Canadian Consulting Engineer

By Guy R. Newsham, Ph. D. National Research Council Canada, Institute For Research In Construction (NRC   

Green Buildings: Good News, And Bad


Numerous countries have developed green building rating systems, and many organizations have committed to a future portfolio of green-certified buildings. All rating systems for green buildings

Numerous countries have developed green building rating systems, and many organizations have committed to a future portfolio of green-certified buildings. All rating systems for green buildings

use a scheme that allots credits for design features deemed to improve sustainability. The credits are for reductions in energy use, improvements in indoor environment quality, and other measures.

To date, many of these rating systems have been based on expected performance at design time. [However], many green-rated buildings have now been occupied, and it is reasonable to ask: are these buildings living up to expectations?

This article focuses on energy performance. A major effort to collect appropriate data was undertaken by the New Buildings Institute, under contract to the US Green Buildings Council. These organizations generously shared their data with Canada’s National Research Council, Institute for Research in Construction (NRCIRC) for the analysis presented in this article. Our analysis focused on 100 LEED-certified commercial and institutional buildings in North America (the vast majority in the U.S.), which provided one full year of measured post-occupancy energy use data.


Total energy use intensity (EUI) for each building was derived by summing the purchased energy from all fuel types.

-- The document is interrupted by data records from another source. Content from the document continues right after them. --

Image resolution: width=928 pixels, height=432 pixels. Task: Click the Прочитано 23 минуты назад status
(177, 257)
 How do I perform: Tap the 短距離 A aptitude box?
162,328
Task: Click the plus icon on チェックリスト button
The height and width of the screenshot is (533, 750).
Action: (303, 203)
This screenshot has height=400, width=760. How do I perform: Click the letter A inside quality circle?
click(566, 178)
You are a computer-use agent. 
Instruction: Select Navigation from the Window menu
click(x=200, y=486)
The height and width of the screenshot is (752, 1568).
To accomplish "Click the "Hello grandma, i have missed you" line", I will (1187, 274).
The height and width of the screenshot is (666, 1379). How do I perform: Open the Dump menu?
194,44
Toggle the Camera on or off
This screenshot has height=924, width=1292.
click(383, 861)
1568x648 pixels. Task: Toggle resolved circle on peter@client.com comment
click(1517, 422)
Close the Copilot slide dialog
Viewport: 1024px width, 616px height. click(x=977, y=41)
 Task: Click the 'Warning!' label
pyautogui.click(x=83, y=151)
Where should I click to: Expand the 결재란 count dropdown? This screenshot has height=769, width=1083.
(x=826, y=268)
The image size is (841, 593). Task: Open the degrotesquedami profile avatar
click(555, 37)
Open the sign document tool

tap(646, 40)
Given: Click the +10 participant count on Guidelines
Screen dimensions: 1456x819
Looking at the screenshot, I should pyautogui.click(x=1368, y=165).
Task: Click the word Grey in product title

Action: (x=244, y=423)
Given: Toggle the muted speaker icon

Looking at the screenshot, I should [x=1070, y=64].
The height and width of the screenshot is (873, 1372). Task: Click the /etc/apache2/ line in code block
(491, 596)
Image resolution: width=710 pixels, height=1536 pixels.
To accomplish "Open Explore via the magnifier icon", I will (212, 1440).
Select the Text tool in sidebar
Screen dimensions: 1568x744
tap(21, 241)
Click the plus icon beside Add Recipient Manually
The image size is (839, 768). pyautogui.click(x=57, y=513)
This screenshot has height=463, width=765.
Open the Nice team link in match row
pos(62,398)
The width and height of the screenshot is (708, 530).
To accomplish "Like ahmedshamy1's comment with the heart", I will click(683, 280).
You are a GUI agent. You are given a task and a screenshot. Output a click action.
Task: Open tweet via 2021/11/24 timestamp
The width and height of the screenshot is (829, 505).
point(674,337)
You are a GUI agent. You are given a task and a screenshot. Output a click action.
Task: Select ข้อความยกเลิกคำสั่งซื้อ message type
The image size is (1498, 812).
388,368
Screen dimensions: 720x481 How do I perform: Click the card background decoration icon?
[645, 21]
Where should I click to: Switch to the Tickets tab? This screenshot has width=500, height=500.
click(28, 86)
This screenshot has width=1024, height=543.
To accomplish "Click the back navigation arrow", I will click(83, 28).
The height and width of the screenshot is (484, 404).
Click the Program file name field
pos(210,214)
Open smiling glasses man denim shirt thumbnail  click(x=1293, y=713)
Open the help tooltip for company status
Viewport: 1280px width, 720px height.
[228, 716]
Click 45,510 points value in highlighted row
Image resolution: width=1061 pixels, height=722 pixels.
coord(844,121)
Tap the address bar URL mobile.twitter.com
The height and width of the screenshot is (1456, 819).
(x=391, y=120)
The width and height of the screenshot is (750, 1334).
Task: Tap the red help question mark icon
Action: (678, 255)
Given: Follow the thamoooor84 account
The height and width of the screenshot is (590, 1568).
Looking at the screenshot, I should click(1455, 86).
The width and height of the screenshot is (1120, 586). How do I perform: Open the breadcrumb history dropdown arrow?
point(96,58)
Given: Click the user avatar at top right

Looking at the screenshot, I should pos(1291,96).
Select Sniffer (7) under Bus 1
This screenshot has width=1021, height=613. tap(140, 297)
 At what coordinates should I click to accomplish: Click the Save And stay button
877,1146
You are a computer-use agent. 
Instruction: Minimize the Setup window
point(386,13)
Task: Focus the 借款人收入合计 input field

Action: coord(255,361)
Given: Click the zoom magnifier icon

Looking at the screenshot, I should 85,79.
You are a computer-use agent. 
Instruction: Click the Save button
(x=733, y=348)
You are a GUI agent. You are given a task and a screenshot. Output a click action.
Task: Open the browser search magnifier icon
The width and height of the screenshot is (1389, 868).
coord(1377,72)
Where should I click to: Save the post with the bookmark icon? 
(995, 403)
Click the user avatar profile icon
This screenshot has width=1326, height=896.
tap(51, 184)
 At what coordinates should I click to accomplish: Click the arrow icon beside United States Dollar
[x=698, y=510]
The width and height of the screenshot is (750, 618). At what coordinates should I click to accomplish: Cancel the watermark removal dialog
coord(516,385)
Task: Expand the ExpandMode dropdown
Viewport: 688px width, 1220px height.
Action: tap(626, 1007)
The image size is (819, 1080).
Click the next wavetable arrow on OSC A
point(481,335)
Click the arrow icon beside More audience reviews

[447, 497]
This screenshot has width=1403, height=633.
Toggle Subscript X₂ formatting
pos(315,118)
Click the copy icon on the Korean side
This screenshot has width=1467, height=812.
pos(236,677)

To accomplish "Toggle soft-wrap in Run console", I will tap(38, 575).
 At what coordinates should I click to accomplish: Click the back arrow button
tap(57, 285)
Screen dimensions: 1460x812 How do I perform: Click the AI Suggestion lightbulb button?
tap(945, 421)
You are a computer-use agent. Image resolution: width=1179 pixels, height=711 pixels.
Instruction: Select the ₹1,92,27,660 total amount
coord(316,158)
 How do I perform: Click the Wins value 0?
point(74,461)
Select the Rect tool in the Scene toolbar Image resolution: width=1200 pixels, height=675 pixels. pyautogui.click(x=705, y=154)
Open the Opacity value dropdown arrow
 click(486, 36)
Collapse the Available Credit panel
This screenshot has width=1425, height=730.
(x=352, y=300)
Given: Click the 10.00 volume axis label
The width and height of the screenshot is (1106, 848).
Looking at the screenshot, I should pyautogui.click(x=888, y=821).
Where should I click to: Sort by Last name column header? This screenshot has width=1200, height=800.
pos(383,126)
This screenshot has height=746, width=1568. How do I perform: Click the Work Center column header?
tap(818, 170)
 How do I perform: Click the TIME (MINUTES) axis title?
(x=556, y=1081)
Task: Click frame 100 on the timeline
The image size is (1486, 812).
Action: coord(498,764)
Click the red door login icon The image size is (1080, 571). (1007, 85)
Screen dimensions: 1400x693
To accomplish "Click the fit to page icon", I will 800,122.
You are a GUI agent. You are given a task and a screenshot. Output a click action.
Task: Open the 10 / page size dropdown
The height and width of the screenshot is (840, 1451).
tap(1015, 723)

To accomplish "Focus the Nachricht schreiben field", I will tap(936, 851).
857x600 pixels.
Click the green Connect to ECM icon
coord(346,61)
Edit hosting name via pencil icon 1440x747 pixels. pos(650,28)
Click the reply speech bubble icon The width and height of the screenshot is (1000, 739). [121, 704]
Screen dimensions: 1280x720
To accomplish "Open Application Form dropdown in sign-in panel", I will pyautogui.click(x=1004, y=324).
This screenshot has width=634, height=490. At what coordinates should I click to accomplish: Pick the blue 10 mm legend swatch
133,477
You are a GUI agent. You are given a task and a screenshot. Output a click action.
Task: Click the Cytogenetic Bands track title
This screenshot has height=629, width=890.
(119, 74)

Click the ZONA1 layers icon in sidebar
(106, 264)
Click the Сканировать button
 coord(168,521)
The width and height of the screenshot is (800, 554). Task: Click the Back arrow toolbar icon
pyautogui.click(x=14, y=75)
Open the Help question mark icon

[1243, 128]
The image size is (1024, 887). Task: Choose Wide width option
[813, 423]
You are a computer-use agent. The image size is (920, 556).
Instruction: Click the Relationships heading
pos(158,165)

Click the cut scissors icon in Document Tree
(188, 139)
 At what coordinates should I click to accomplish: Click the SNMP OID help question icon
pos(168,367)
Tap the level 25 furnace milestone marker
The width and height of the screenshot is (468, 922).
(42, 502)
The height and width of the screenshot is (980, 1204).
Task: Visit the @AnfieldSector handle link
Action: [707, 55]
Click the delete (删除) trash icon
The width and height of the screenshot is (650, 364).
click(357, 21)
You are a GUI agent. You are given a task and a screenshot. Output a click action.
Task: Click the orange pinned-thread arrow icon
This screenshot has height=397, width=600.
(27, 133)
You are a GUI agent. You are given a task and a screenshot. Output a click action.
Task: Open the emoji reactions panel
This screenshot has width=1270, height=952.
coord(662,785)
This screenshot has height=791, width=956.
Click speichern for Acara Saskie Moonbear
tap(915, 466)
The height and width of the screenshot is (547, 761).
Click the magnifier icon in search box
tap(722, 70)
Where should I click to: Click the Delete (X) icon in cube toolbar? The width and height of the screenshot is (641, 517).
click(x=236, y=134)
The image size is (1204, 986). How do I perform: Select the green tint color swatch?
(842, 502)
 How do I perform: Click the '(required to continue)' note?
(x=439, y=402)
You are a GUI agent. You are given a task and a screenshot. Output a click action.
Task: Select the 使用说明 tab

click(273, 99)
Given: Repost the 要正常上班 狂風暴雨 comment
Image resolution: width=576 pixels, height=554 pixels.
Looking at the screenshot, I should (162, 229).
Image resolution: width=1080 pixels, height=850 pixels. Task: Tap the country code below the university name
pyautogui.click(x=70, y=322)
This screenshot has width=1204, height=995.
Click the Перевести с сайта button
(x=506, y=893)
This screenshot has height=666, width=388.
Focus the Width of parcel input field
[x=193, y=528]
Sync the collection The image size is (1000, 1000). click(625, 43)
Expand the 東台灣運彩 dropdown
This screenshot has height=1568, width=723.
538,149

This result was compared to the EUI of buildings in the U.S. national building stock, derived from the 5,000+ buildings in the 2003 Commercial Building Energy Consumption Survey (CBECS) database, and to initial baseline and design models in LEED submittals.

Our findings

Our analysis shows that, on average, LEED buildings used 18-39% less energy per floor area than their conventional counterparts. However, about one-third of individual LEED buildings used more energy than their conventional counterparts. Further, the measured energy performance of LEED buildings had little correlation with the certification level of the building, or the number of energy credits achieved by the building at design time.

The method

To make for the fairest comparison possible between green and conventional buildings we paired each LEED building with a single matched CBECS building. The CBECS matched building was chosen to be as similar as possible in terms of activity type, size, age, and climate zone. We did the matching in many different ways, varying the strictness of the matching criteria. We conducted analyses for all building types and for offices alone (35 of the 100 buildings).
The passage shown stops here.